Activity:
Every record must appear in your copy exactly as written, with no pictures.

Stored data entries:
============

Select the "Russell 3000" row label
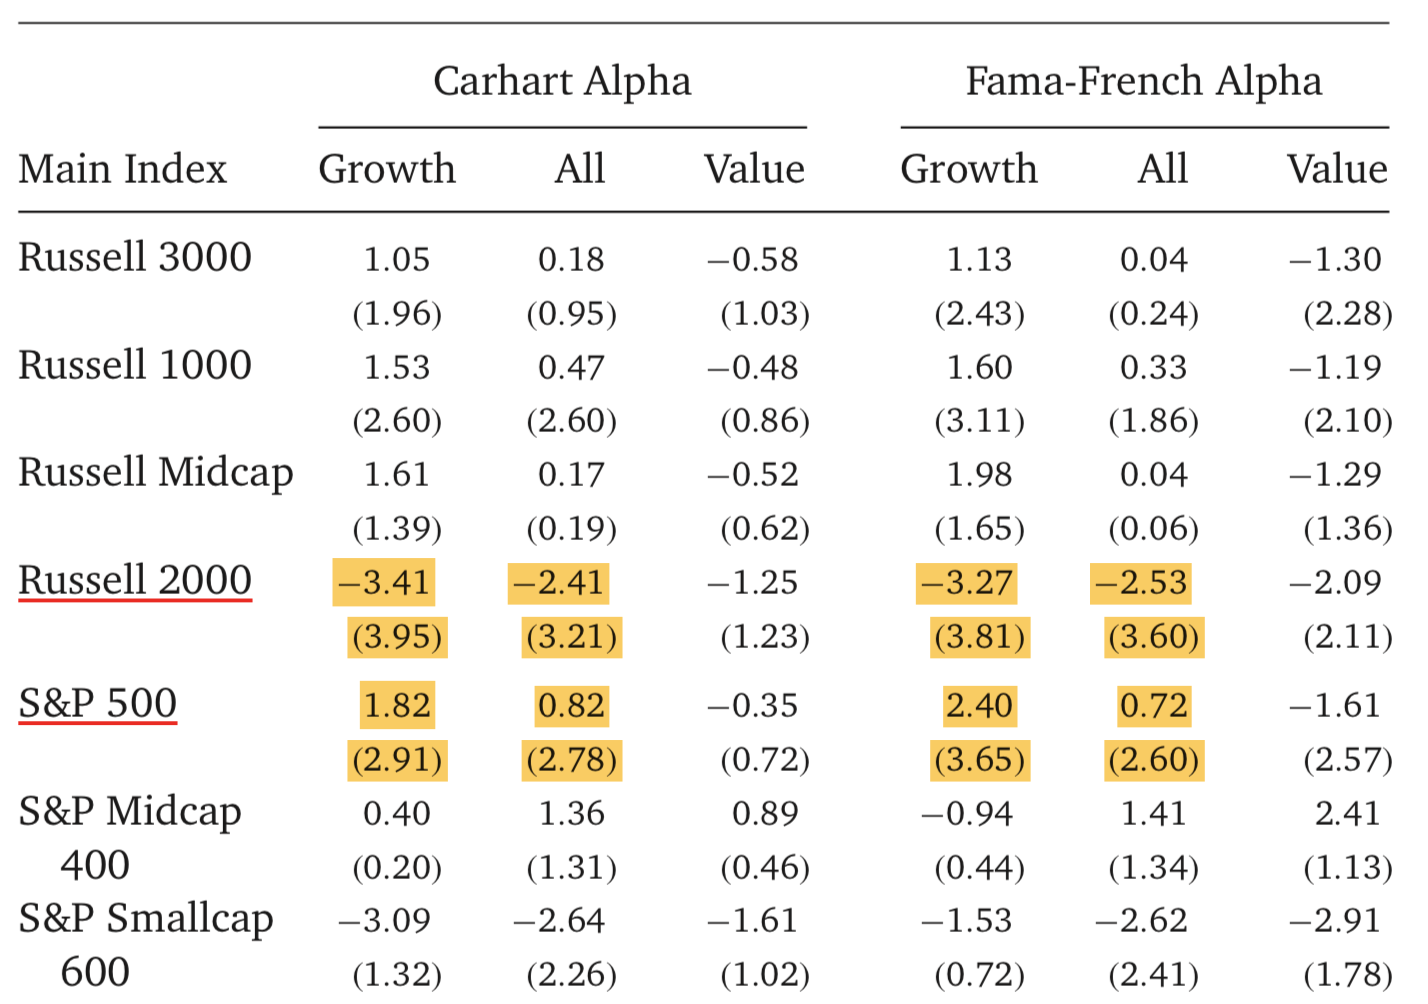1428x1004 pixels. (x=135, y=258)
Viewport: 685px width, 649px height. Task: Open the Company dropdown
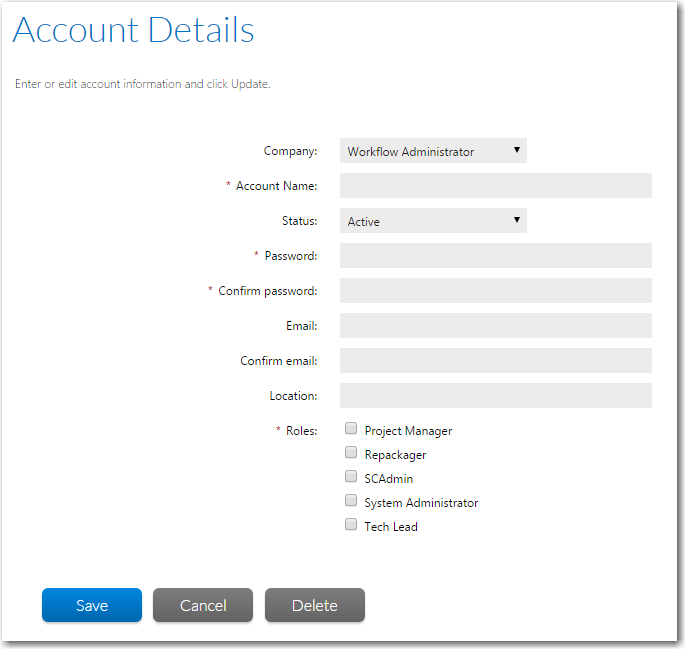[x=432, y=151]
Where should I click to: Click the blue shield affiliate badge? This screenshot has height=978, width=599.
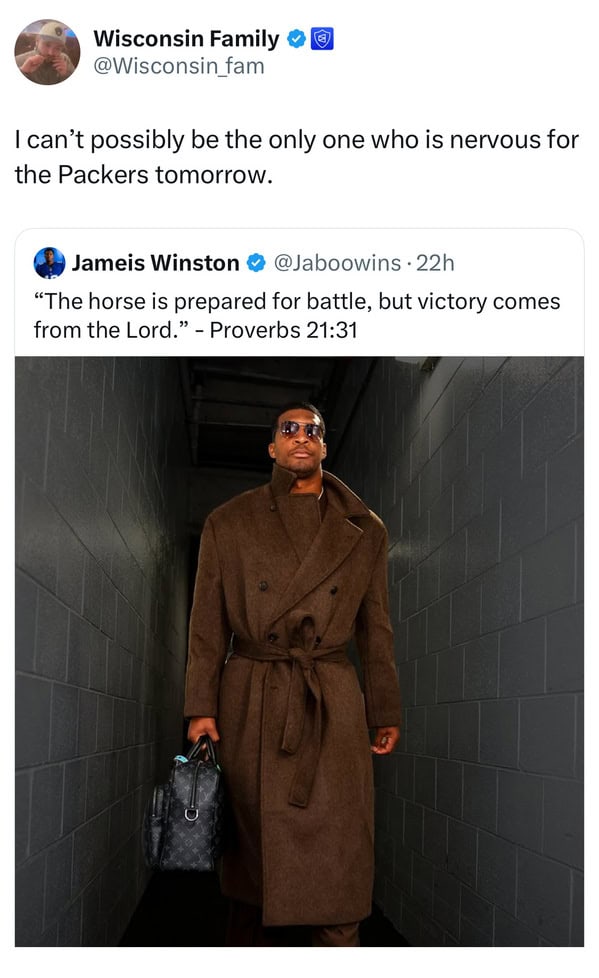[322, 39]
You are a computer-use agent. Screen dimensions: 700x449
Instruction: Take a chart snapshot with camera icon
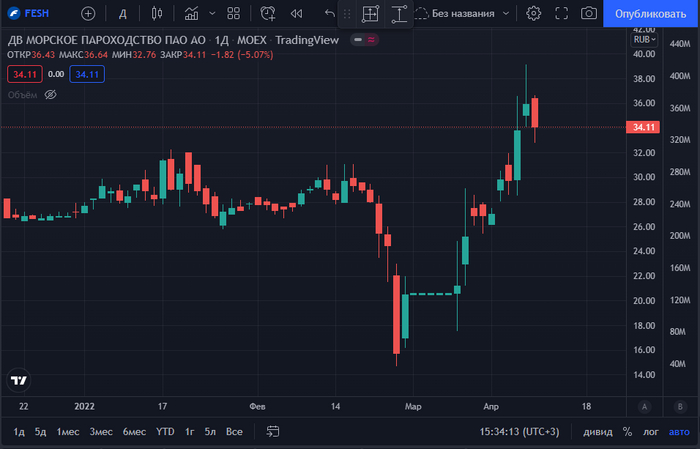pos(589,13)
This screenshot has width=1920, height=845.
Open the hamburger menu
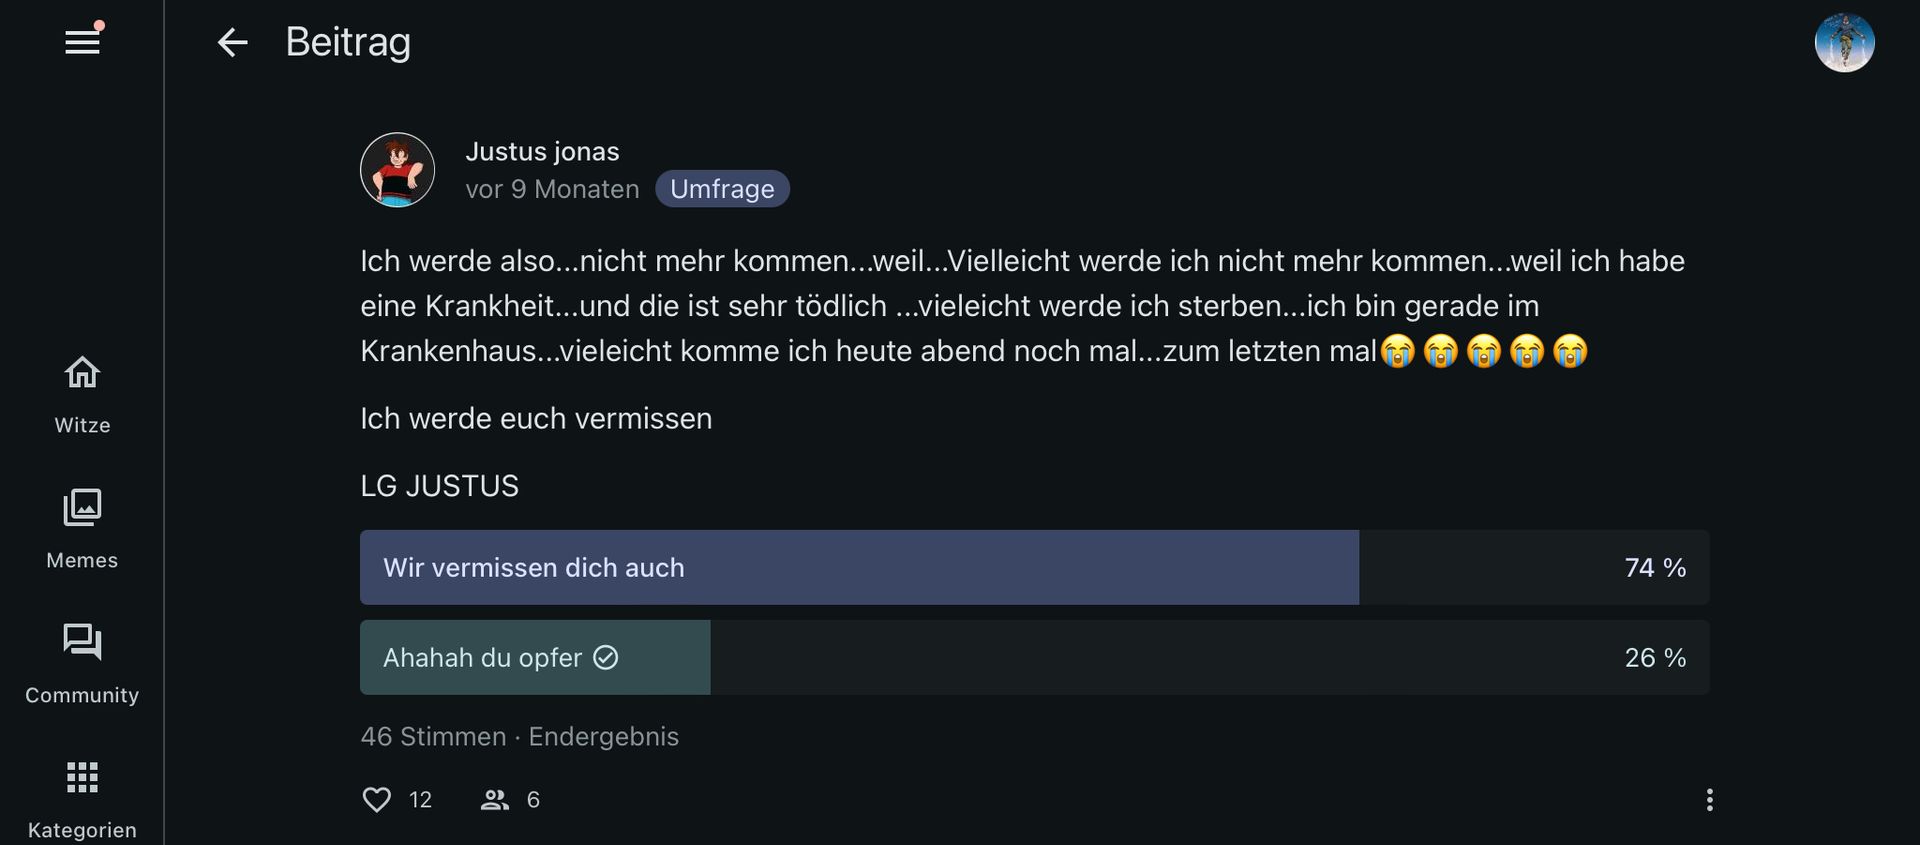click(82, 42)
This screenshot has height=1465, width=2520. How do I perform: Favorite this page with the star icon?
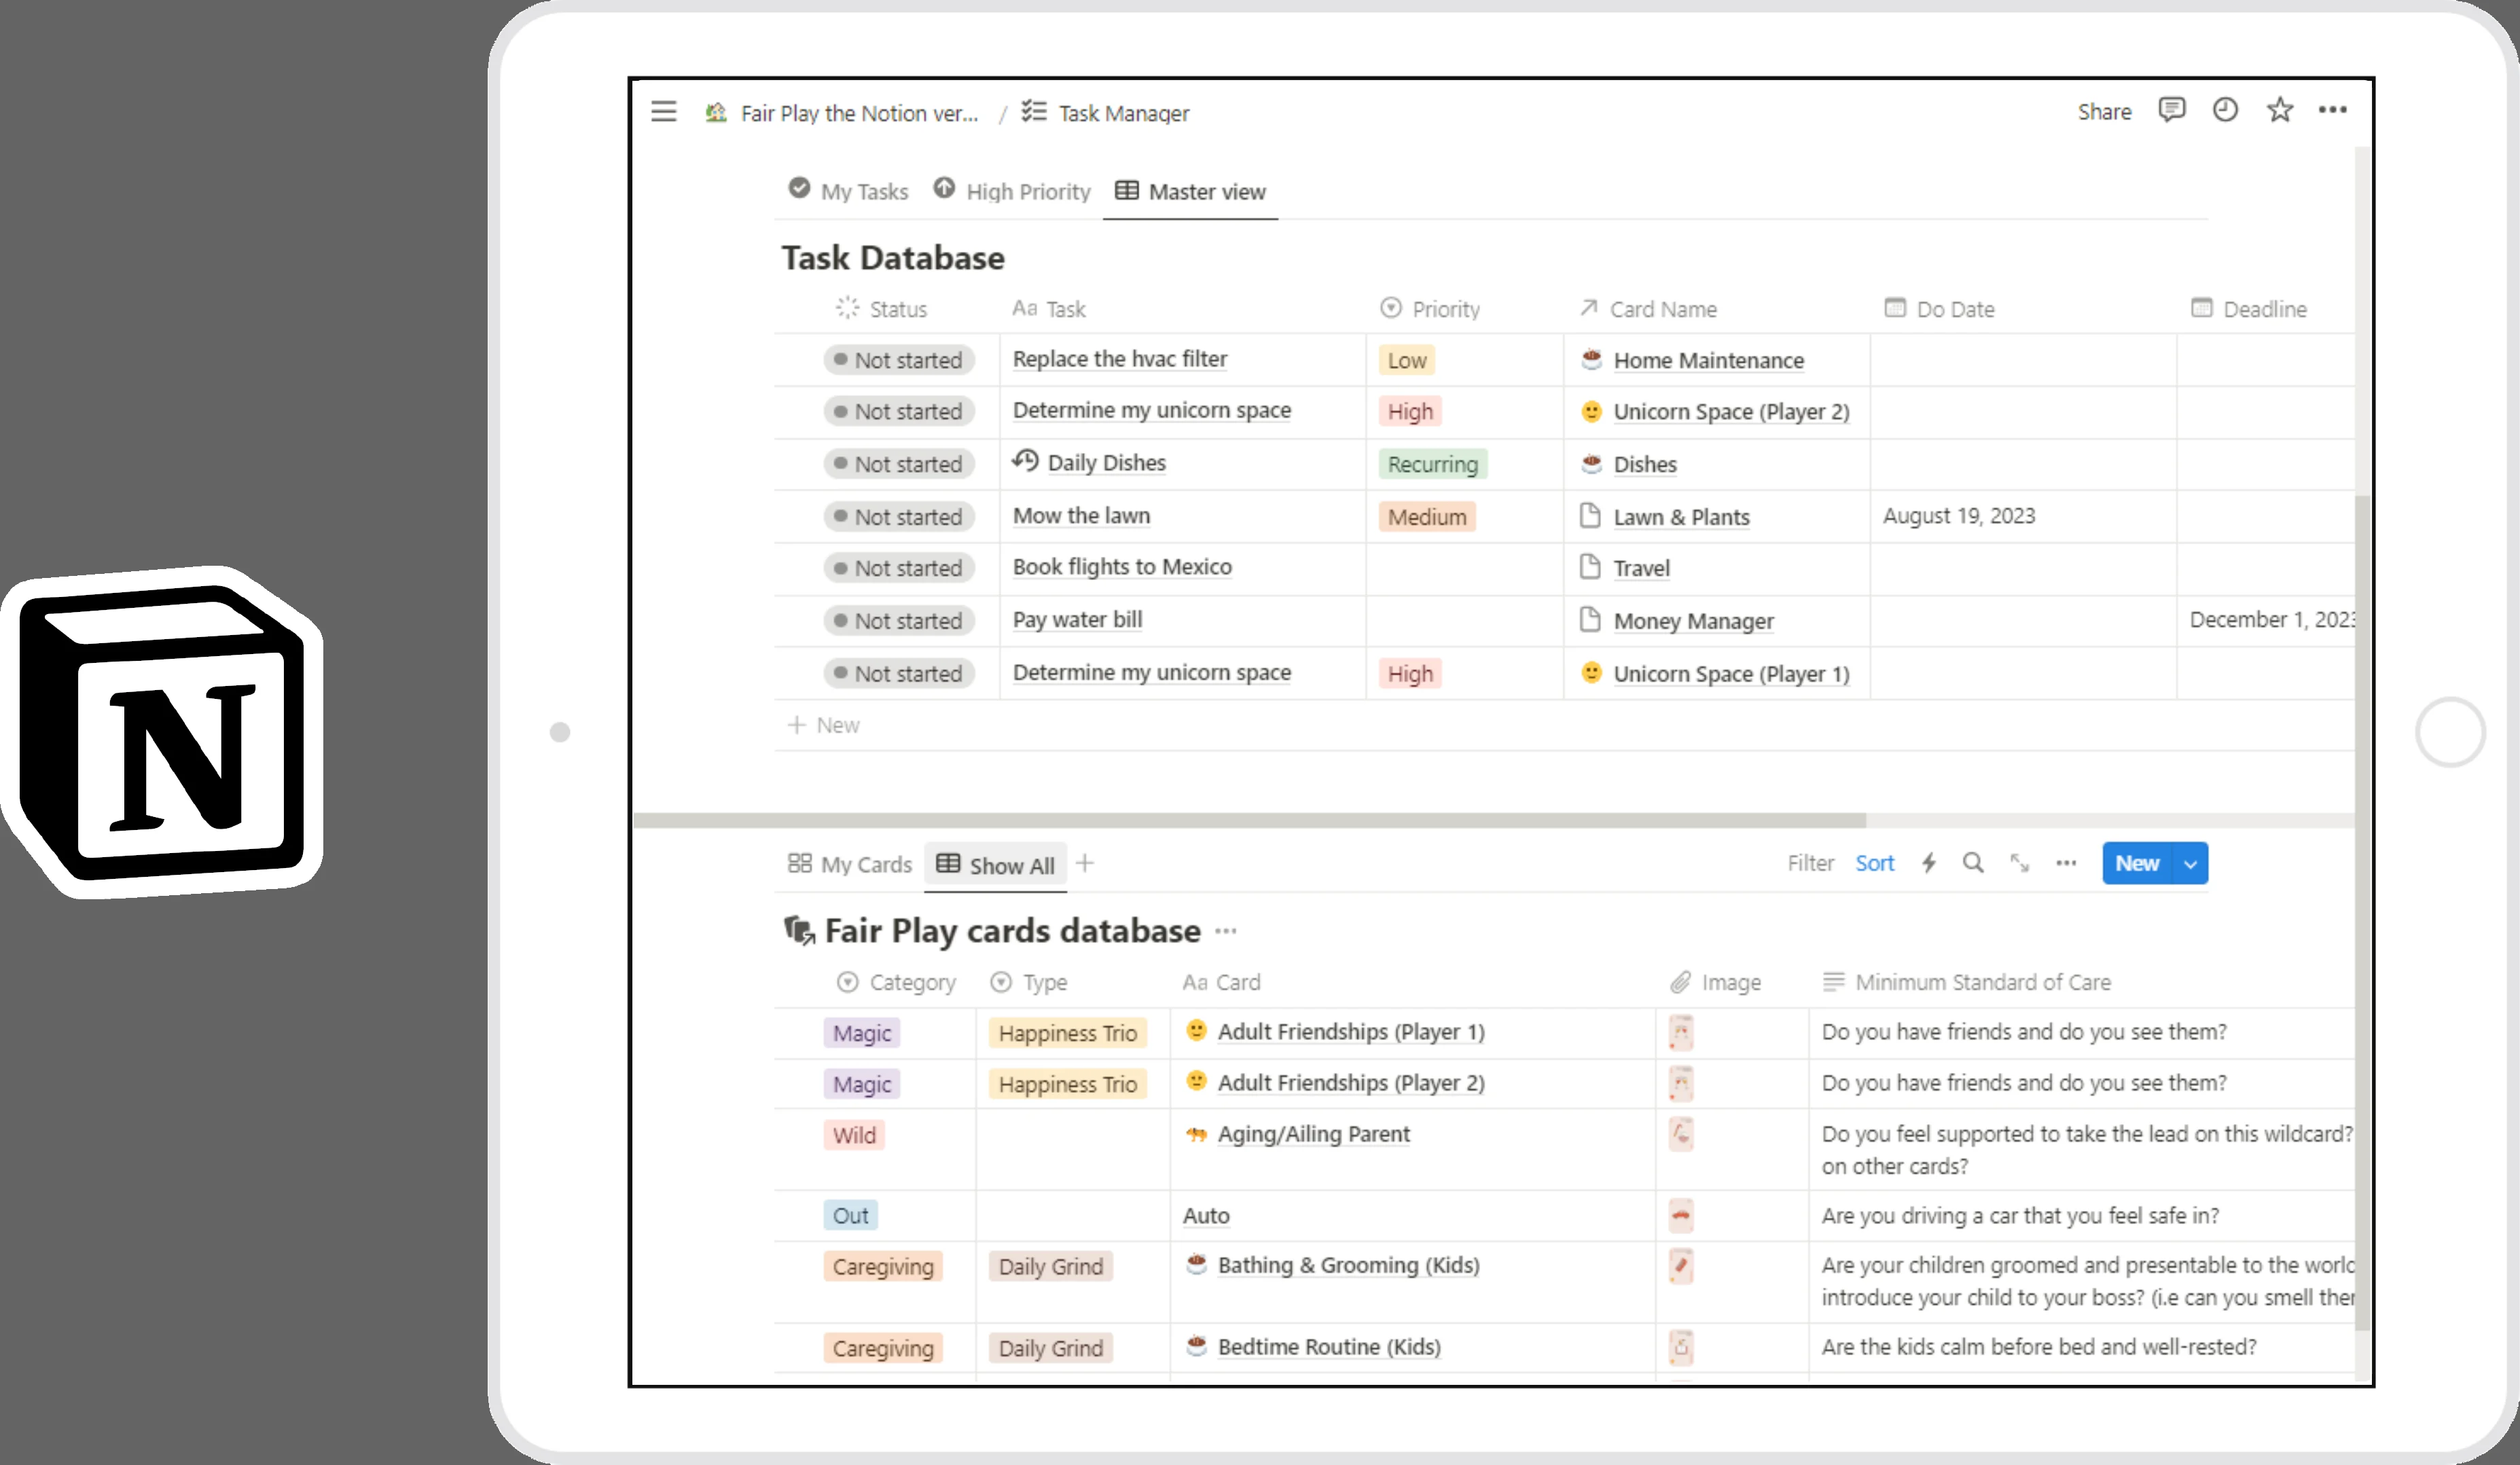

============

Finished task:
Select the "Russell 3000" row label
1428x1004 pixels. (x=135, y=258)
Viewport: 685px width, 649px height. Task: Open the Company dropdown
[x=432, y=151]
Where should I click to: Click the blue shield affiliate badge? This screenshot has height=978, width=599.
[322, 39]
You are a computer-use agent. Screen dimensions: 700x449
Instruction: Take a chart snapshot with camera icon
pos(589,13)
This screenshot has width=1920, height=845.
Open the hamburger menu
click(82, 42)
This screenshot has height=1465, width=2520. How do I perform: Favorite this page with the star icon?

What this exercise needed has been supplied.